CRITICAL ANALYSIS By Douglas Hubbard

BE MORE ACTUARIAL

Capital Blue Cross starts off on the right foot. Though the process of identifying business needs and options for fulfilling them is often ad hoc, Capital uses a deliberate, formal method. I would recommend that Capital and others employ this process not only when they have a specific problem to react to but also to identify strategic opportunities.

Capital felt that only one of the proposed alternatives-the data mart-deserved more measurement attention. DellaVecchia and his group show good intuition here; measurement matters most where the uncertainty is greatest. But it's important to devote as much attention to measuring benefits as estimating costs. It's common in IT to spend much more time on costs, but it is usually a misallocation of effort. However uncertain you think you might be about costs, you are usually even more uncertain about benefits. Our research shows that reducing uncertainty about benefits, as opposed to costs, usually has a larger effect on the likelihood of making the best investment decision.

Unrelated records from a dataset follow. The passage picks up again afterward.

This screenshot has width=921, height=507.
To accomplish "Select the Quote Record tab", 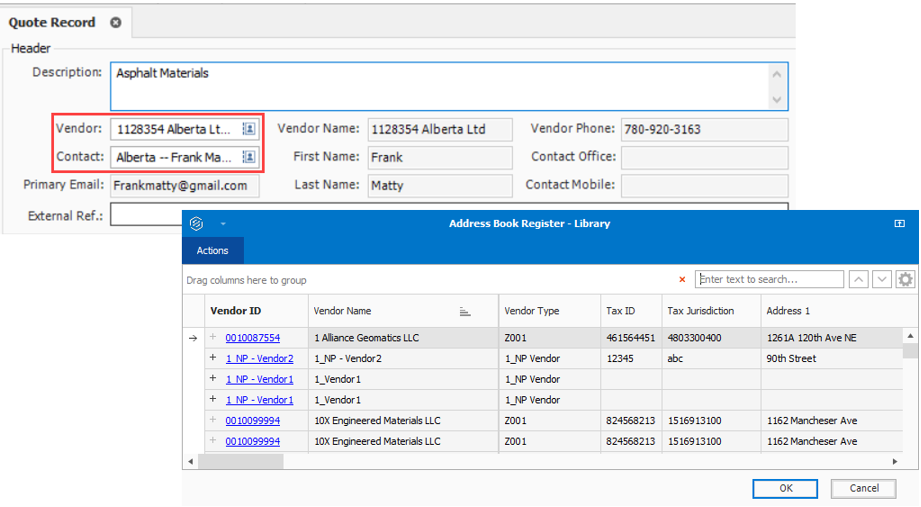I will [52, 22].
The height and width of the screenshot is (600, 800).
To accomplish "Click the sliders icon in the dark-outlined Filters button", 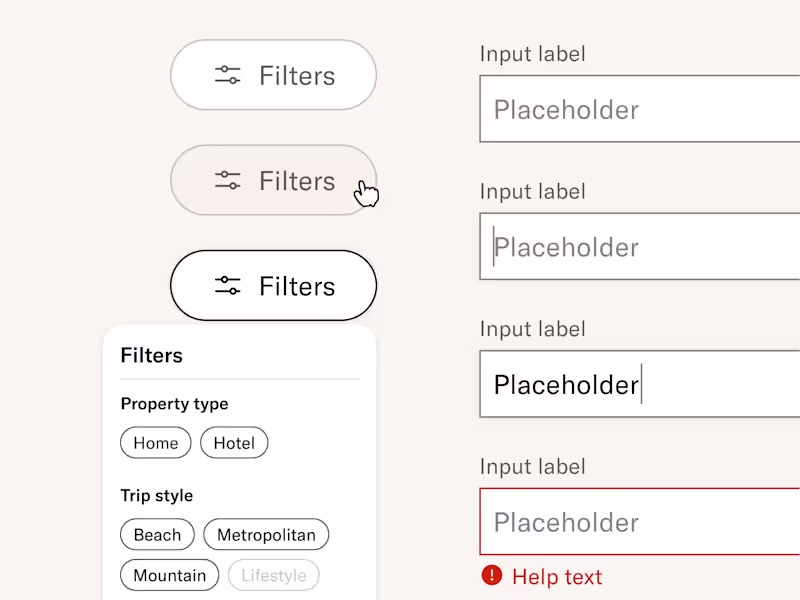I will 228,286.
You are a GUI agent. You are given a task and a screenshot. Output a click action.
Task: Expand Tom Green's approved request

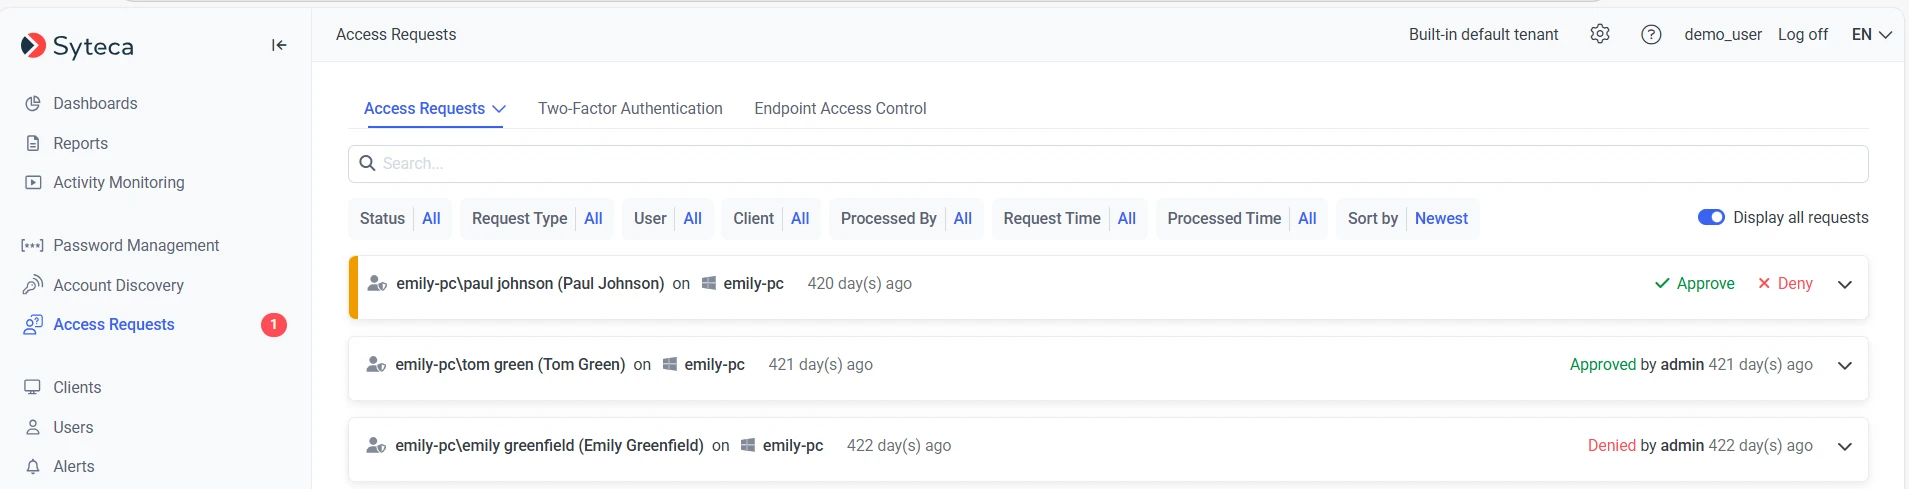pyautogui.click(x=1845, y=365)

Categorizing a system's risk as high, medium or low isn't really a measurement of risk. Risk is too important to leave up to vague labels. IT groups-even in insurance companies-don't often speak about or measure risk in ways that are actuarially sound. Insurance company actuaries measure risk probabilistically, and IT should be able to copy that discipline and do the same thing to quantify risk. Once you start measuring risk rather than labeling it, you might discover that return-on-investment expectations, such as Capital's 12 percent, may be too low to justify the risk. (See "Hurdling Risk," by Douglas Hubbard, CIO Enterprise, June 15, 1998, www.cio.com/archive/enterprise/061598_checks. html.) As for intangibles, if you think something falls under this classification, ask yourself, "How do I know when I have it?" If it is truly undetectable in any way, then it probably is of no consequence to your company. But if you can identify how to observe it, you are halfway to measuring it. Labeling something "intangible" removes some of the most important benefits of IT from the ROI calculation.

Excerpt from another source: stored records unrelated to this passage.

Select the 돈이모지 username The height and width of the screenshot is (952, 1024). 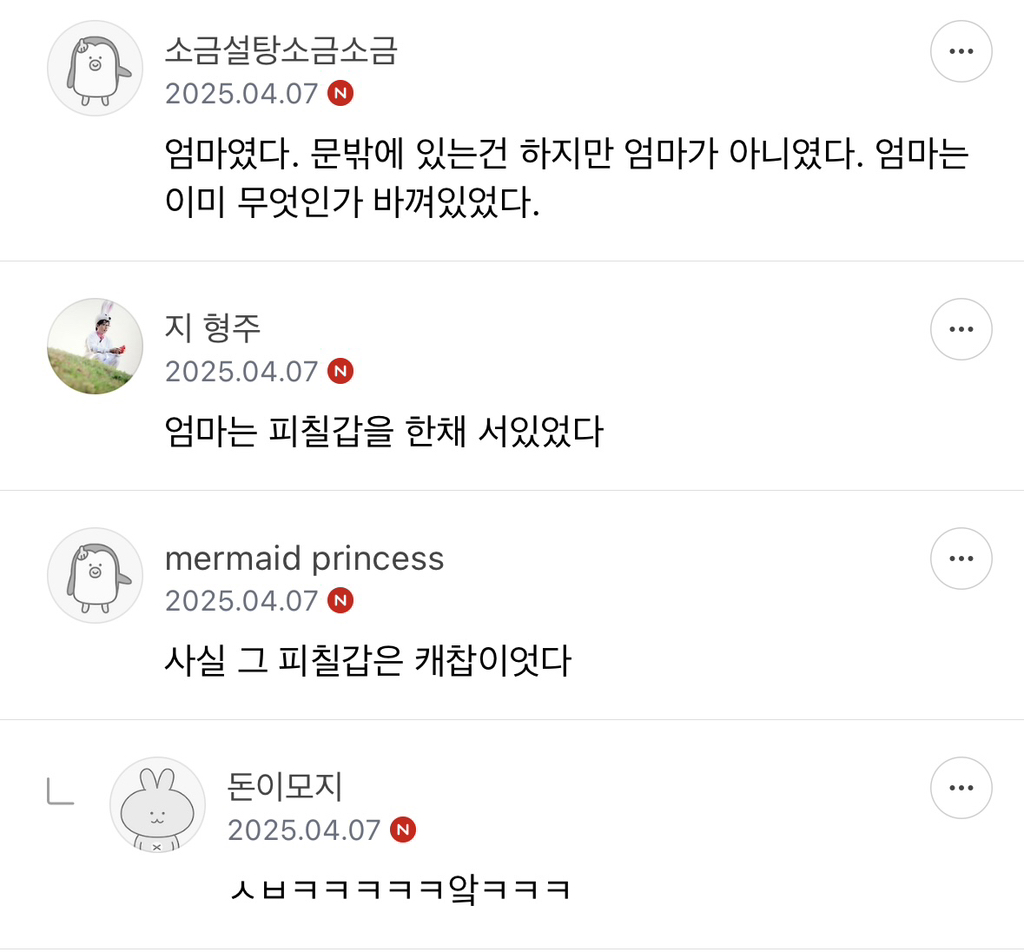[285, 787]
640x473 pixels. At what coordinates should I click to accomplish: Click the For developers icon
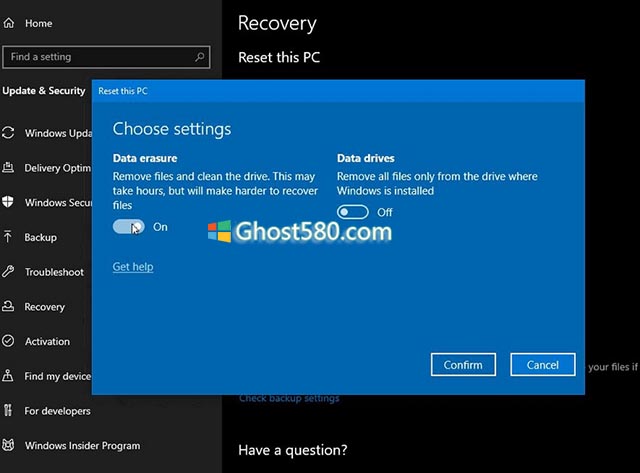(x=9, y=411)
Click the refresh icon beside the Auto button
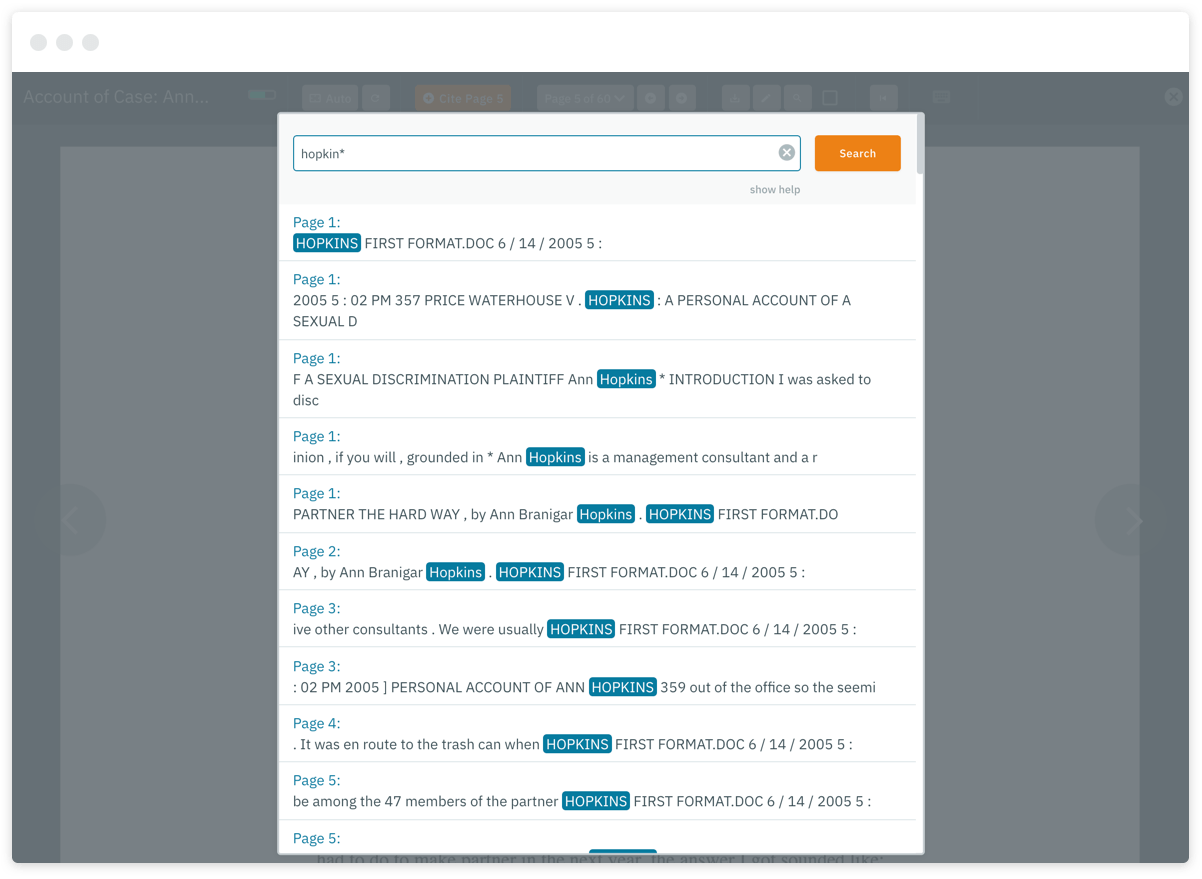Viewport: 1202px width, 879px height. (x=376, y=97)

Even Capital's evaluation of quality is quantifiable. Quality of information should be represented in Capital's "dollars" estimate (ROI) as the economic consequences of better decisions resulting from reduced data errors. Capital's quality focus is important, but it needs to end up in the ROI calculation.

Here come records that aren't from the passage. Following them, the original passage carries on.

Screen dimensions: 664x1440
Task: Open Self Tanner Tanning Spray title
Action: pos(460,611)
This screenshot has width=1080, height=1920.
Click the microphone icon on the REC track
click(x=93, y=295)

The bottom line: Capital's Concept Exploration focuses on identifying the right investment, and most firms would do well to emulate it. But these efforts will be more accurate and effective when the team spends at least as much time calculating benefits as it does cost, and finds a quantitative representation for risk, intangibles and quality that can be rolled up in the ROI figure.

VALUE METHODOLOGY

Capital Blue Cross's valuation methodology spans the IT investment life cycle, from identifying the business need to the post-implementation audit. The piece of the methodology examined here is "Concept Exploration," which is modeled partly on the Capability Maturity Model. Concept Exploration evaluates and measures all viable IT/business investment options, enabling stakeholders to make a choice based on cost versus value, including hard dollars, comparative quality and risk, as well as intangibles.

VALUATION FLOW CHART

Capital Blue Cross Concept Exploration

1. Identify business need: Improve insurance product by analyzing usage data 2. Identify alternative initiatives: Manual analysis, transactional data analysis, decision-support data mart 3. For each alternative, estimate:

Cost, return and ROI: Data mart had highest initial cost but highest annual return Quality of system outputs: Data mart offered highest quality of data analysis. Risk of project failure and failure to generate expected return:

Medium risk for all alternatives

Intangibles: Not measured

4. Recommend best initiative: Data mart.